Albert Einstein once said "If you judge a fish by its ability to climb a tree, it will live its whole life believing that it is stupid." What was your moment when someone judged you like that?

In school, I was very nerdy, but I was being abused and neglected at home and couldn’t do homework and projects sometimes because my mother wouldn’t allow me to. But I’d do well on tests. I often didn’t eat lunch so I’d have time to do homework that I couldn’t do at home. My teachers thought I was too arrogant to do my work and that I wanted to get by without putting in effort. I was often picked on by my teachers who thought I deserved it (one in particular hated me).

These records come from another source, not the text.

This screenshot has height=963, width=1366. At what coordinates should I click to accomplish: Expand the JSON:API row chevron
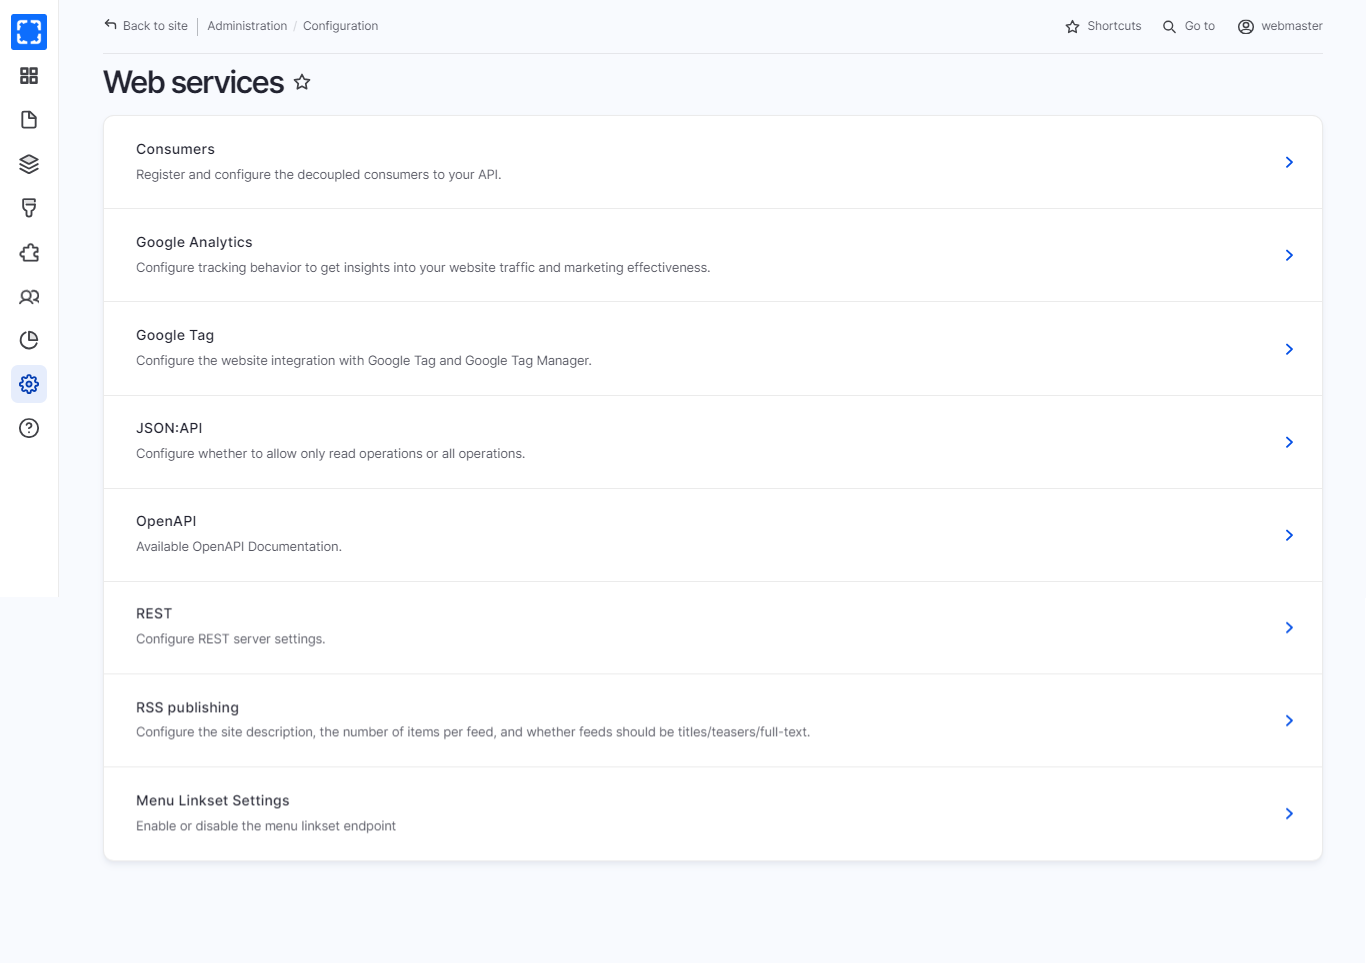(1289, 442)
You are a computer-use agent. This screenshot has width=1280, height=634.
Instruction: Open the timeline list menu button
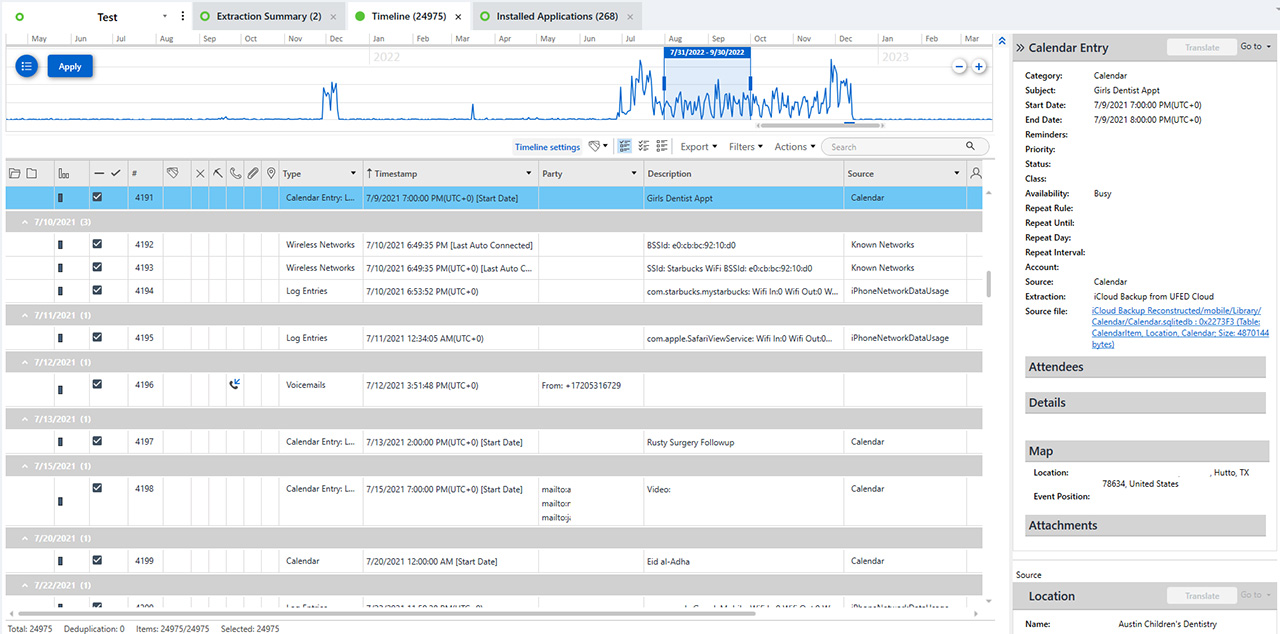pyautogui.click(x=27, y=66)
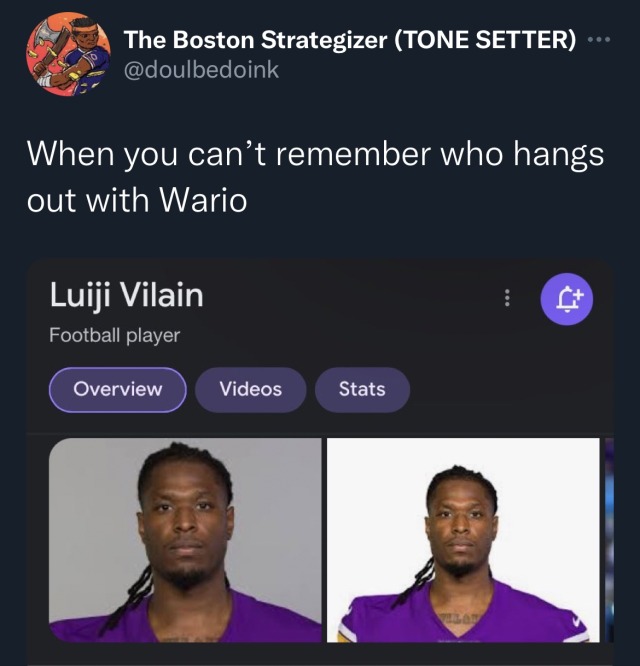Click the TONE SETTER part of name

pyautogui.click(x=485, y=40)
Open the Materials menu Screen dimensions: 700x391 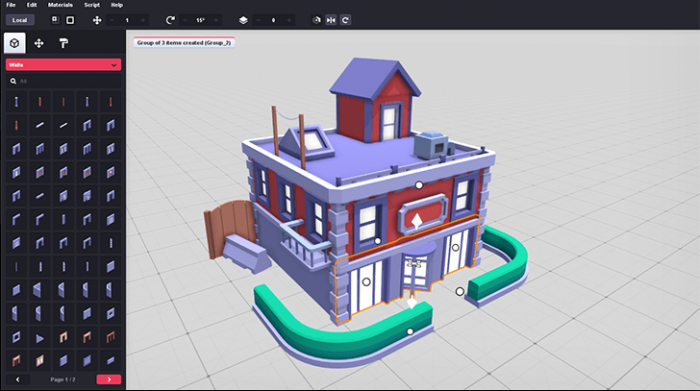tap(60, 5)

We had read Uncle Tom’s Cabin, and she asked me what I thought about the slave owners in the book, and I was kind of naive and just said they seemed nicer than other slave owners. My family was very evangelical and I was kind of brainwashed for a while. I also would just try to say what I thought my teachers wanted to hear in assignments. But she kind of flipped out at me and, from then on, treated me like I was a terrible person. At one point, she told me all I’d ever be is a teen mom like my own mother. She thought she had me all figured out. She didn’t even stop to find out why. I struggled getting into a good college and struggled in undergrad because of the abuse and trauma in my life. But I eventually went to grad school and became a professor. She was inspiration for the kind of person I NEVER want to be.